Dean could almost see Dad nodding in his head, the way he always did. He missed seeing it face to face, but he didn't know how to say so. "Not too bad, kiddo. You?"

"Yeah. All right." Fucking weird as hell Grandma aside. "We going to meet up soon?" He tried to sound neutral, not like he was hoping for anything.

"Not yet. Maybe, soon... but just listen." There was a long pause, like Dad was trying to find the words. "I have a job for you and it could be a complicated one. You'll have to be careful."

"I was born careful." Dean let out a breath and nodded, as if Dad could see him buck up. "Where am I headed?"

"There's something in upstate New York," Dad said, firm and all straight ahead business now that he knew Dean was listening to every word. "It's going after street kids. Sources in town say it's got to be our kind of thing, but there's not enough information on the ground to tell us what, not yet. Just bodies."

Dean sighed. Kids were always the worst. Street kids... no families looking after them, that was too damned much. "Where exactly am I headed?" Then he shut his mouth and listened for a while before checking the map and turning the car around at the next intersection. It was at least half a day's drive to where he was going.

Binghamton, New York looked like it might have been a really nice little city, maybe fifty years ago. Full of large, sprawling Victorians and a compressed downtown. These days, though, too many of those Victorians were boarded up and the office and commercial space was full of gaping dark spots.

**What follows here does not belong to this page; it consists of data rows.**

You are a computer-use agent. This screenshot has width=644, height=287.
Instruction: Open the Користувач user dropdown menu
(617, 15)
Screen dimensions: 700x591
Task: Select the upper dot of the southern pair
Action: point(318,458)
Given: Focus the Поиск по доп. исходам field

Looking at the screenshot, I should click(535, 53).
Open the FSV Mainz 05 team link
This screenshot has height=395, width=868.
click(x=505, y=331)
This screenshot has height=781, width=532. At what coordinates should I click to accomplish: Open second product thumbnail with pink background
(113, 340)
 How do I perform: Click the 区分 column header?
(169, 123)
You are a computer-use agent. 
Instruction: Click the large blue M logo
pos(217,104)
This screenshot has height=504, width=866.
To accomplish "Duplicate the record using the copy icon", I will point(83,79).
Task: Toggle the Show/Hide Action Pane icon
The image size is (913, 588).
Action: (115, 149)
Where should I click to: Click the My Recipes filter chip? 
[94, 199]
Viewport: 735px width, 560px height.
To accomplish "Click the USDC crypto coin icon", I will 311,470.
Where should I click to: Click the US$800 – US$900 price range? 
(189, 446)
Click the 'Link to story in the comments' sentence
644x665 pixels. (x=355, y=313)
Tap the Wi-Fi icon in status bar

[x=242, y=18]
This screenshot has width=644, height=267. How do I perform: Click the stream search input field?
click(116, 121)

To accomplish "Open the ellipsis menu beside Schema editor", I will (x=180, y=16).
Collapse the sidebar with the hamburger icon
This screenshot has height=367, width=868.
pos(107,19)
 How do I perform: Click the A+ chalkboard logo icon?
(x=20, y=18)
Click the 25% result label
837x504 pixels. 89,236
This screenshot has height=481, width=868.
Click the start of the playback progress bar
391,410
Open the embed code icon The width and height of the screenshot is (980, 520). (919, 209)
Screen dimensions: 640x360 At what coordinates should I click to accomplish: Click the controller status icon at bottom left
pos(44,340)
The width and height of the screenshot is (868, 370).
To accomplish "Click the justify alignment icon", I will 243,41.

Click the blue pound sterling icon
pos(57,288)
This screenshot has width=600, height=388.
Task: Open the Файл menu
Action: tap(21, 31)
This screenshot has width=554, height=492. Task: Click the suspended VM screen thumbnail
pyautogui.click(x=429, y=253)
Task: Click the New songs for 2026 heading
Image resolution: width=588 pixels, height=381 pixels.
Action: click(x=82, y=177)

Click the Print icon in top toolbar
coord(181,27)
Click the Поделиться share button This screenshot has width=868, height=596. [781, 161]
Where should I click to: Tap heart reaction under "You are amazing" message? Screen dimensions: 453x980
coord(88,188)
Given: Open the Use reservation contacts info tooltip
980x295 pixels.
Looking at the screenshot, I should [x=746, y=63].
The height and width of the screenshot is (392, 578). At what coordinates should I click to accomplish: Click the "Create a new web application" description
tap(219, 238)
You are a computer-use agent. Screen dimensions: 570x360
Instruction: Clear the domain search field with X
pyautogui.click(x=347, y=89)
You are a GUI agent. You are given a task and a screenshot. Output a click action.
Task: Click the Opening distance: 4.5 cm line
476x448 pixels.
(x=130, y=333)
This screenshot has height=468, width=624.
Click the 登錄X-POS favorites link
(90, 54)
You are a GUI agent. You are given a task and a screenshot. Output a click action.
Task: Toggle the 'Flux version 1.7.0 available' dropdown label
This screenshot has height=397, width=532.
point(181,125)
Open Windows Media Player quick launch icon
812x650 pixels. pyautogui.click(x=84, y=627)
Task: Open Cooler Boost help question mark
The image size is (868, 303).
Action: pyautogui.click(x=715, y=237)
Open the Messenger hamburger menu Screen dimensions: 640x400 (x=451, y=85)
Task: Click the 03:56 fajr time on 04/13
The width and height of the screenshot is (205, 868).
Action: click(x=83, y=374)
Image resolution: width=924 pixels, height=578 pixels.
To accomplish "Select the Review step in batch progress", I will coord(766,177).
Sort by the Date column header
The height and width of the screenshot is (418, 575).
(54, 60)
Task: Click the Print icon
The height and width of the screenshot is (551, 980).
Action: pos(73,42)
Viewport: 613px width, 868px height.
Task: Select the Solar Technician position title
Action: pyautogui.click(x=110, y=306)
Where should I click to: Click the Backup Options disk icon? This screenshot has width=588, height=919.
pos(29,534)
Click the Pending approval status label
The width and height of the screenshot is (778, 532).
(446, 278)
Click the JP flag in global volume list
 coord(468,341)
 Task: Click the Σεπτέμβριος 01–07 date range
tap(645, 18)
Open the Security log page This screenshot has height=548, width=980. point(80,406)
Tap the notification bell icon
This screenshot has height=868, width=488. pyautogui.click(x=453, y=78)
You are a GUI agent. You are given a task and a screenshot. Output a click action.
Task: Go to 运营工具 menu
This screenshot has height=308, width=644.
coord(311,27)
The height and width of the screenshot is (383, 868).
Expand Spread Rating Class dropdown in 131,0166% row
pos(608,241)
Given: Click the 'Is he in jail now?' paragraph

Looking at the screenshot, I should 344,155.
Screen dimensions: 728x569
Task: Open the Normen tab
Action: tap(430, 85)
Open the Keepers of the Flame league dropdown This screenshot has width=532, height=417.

The first thing Dean did was a quick check of the local papers. That gave him enough to make it worth his while to pull out a fake badge that identified him as a detective from Syracuse-- an hour away from home and with a similar case he was trying to close. Armed that way it was easy enough to smile and flirt with the secretary at the local police station. She leaned over like she was telling secrets and told him that there had only been a few bodies actually found, but lots of the missing.

"We don't usually know, with the street kids," she said and pursed her lips. "They mostly drift. But losing those kinds of numbers, especially in the summer? It's weird. You'll want to talk to Detective Brown to see if there are similarities with your missing persons."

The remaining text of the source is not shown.